Yes, that’s about it. I imagine GMOs could be useful. It’s just that so far, I’ve not seen one that actually is useful. The reason I dislike GMOs is that the companies invested in them hype them so hard that their PR doesn’t even resemble the truth anymore. They make themselves out to be potential saviors who are going to rescue those poor starving black people. Yeah right.

The basic problem for them is that they’ve got a solution in search of a problem: well, we’ve developed this technology, now what the hell can we do with it? Their solution is a very well-known one in marketing circles: if your customer doesn’t have a problem, you need to engineer one for him.

Yes, I’d say there are very strong parallels. Drugs, like GMOs, are horribly expensive to design and (these days at least) don’t really do anything spectacular.

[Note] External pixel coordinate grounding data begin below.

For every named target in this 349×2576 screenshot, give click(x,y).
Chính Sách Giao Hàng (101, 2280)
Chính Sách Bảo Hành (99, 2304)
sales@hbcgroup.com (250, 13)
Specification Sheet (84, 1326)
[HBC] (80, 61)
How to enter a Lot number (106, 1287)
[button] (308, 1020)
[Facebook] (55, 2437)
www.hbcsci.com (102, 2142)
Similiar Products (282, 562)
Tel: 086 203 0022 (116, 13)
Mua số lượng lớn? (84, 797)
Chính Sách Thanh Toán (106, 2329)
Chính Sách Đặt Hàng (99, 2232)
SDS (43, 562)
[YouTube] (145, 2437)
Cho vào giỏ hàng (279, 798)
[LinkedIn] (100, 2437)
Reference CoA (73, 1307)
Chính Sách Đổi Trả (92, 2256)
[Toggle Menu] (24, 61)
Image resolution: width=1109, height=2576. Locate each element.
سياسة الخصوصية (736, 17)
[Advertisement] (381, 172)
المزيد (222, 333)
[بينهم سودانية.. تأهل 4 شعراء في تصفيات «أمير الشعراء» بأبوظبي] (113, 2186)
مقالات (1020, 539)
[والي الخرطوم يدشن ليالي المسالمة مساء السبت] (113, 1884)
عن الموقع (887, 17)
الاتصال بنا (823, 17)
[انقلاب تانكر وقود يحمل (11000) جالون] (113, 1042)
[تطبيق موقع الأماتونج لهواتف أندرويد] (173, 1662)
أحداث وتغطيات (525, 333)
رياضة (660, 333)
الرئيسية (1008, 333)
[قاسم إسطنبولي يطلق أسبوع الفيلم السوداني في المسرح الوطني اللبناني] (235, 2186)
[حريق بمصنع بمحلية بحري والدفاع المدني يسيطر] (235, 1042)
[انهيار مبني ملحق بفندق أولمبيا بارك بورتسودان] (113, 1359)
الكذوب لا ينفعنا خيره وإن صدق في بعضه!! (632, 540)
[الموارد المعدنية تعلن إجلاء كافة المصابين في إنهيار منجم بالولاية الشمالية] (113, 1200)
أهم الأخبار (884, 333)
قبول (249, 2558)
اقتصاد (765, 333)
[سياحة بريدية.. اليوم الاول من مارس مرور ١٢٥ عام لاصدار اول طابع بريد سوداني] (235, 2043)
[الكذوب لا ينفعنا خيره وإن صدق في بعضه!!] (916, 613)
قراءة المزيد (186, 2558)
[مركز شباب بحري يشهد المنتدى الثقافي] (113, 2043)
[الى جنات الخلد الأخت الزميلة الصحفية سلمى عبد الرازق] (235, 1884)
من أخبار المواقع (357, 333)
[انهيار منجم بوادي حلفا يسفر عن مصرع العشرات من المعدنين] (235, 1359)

All the big discoveries were made decades ago. They’re now reduced to fixing problems that don’t exist (eg., hypercholesterolemia - a completely made-up disease) or that can be solved without a lifetime prescription for expensive drugs (eg., obesity).

It’s far worse than that. They target their products at the turd world (via distributors) because poor, semi-literate farmers are suckers for technology. They buy double-page advertorials in the farming magazines, because they know that there are plenty of farmers who will sell the family cow to buy into some new-fangled bullshit product that doesn’t work, when what they really should have done is kept the cow and spread the bullshit on the field. I’m not kidding. Stuff like that happens.

The thing is, farming isn’t rocket science. Like anything else, you need to understand what you’re doing. You need to know how the thing works. But people have been doing it for millennia. We know how it works. Big Ag has not offered one single product that makes things better. You’ll probably point me at pictures on the internet of happy smiling rice farmers with lush green fields, but the big dirty secret is this: you can achieve those lush green fields without spending a shitload of money on sacks of fertilizer and bottles with skull-and-crossbones symbols on them.

People like the sacks and bottles because they don’t have to think. They don’t have to apply any skill. They don’t have to understand anything. They can carry on being poor for ever and ever and ever, without investing any effort on thinking: bugger me, this is an awful lot of work and investment for not a lot of payback. I wonder if maybe I’m doing this wrong?